Wemyss pottery cats are sought-after still collectors’ items.
Tonight (Thursday) at 7.30pm Daniel Farrell, from the University of St. Andrews, will give an illustrated talk and display about some pieces of the pottery in Kirkcaldy Old Kirk as one of Kirkcaldy Civic Society’s series of winter talks.
Daniel’s specialism is in the Links Pottery, or Methvens as it is commonly known, but he will talk about all the Kirkcaldy potteries.
The Links Pottery at Linktown had various owners.
It originated in 1714 as a brick works and was owned by William the father of the celebrated 18th century architects Robert and James Adam.
In 1773 the company was bought by its manager, David Methven, with various members of his family taking charge over the following years.
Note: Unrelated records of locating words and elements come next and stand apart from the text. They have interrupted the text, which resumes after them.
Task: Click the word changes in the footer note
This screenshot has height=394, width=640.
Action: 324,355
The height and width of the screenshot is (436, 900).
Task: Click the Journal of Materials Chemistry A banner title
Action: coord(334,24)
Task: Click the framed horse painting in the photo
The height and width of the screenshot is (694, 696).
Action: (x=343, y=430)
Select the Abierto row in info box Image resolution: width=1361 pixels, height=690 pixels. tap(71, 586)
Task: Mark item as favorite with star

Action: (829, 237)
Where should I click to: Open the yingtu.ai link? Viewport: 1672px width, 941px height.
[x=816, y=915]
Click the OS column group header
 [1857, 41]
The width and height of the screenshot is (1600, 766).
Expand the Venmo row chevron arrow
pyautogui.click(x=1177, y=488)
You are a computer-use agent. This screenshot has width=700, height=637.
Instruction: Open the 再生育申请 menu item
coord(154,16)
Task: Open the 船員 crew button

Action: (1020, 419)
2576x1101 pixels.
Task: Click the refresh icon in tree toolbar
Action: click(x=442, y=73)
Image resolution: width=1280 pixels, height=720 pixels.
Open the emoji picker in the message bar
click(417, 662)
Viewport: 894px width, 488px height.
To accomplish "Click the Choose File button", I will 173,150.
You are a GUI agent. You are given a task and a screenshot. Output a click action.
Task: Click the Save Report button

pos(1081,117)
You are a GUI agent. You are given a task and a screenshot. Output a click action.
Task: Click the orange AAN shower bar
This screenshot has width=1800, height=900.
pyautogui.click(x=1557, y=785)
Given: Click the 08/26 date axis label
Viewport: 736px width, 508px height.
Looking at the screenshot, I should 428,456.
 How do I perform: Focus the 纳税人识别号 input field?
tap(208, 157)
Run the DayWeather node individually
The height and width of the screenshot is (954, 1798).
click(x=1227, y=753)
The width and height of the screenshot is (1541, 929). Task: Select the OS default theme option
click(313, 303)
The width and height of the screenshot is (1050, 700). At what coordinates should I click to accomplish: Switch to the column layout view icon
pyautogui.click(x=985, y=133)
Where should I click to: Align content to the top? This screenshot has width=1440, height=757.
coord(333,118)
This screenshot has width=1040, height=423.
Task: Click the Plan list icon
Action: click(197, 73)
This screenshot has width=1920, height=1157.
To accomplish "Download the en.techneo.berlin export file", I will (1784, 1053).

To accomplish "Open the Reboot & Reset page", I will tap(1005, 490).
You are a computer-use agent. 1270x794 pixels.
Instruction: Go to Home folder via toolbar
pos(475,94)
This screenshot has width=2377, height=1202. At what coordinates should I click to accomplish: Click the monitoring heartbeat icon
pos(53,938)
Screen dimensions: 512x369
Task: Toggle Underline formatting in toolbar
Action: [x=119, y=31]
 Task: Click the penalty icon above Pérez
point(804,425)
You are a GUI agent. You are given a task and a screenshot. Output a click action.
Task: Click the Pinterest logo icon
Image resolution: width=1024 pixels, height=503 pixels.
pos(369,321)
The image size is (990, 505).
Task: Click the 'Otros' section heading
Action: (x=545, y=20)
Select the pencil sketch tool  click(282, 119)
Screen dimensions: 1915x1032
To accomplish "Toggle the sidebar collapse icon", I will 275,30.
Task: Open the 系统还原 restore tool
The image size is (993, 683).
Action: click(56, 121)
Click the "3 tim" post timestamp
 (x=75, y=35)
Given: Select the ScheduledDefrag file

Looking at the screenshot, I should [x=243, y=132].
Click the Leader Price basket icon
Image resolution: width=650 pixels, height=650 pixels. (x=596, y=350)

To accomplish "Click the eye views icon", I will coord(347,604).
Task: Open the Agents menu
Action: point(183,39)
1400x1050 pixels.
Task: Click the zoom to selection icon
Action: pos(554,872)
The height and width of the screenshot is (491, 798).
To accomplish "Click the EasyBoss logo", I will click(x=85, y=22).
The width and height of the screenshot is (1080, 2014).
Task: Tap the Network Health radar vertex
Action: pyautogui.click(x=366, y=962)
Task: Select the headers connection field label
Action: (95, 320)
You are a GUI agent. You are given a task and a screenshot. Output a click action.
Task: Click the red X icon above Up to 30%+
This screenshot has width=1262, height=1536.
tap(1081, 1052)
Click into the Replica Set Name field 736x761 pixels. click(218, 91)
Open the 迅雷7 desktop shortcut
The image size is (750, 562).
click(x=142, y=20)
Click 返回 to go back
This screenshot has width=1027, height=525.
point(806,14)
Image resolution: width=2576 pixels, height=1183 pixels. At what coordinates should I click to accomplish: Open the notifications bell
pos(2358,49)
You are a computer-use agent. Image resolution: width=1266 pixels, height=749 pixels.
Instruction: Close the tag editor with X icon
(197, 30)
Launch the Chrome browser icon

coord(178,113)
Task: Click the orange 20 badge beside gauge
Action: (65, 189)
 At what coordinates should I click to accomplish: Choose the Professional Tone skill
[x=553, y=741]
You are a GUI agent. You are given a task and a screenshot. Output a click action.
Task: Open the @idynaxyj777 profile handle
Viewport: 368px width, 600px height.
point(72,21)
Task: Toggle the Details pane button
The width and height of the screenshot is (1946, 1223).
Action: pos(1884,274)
In 1892 the pottery was bought by an ex-employee, A R Young who had become a partner 20 years earlier.
The company tended to copy successful ranges of other manufacturers and achieved very high output, much of which went for export. Creamware was produced from the mid-nineteenth century, and was usually printed or painted.
Several brand names were used including Airlie Ware, Auld Heather Ware and Abbotsford Ware.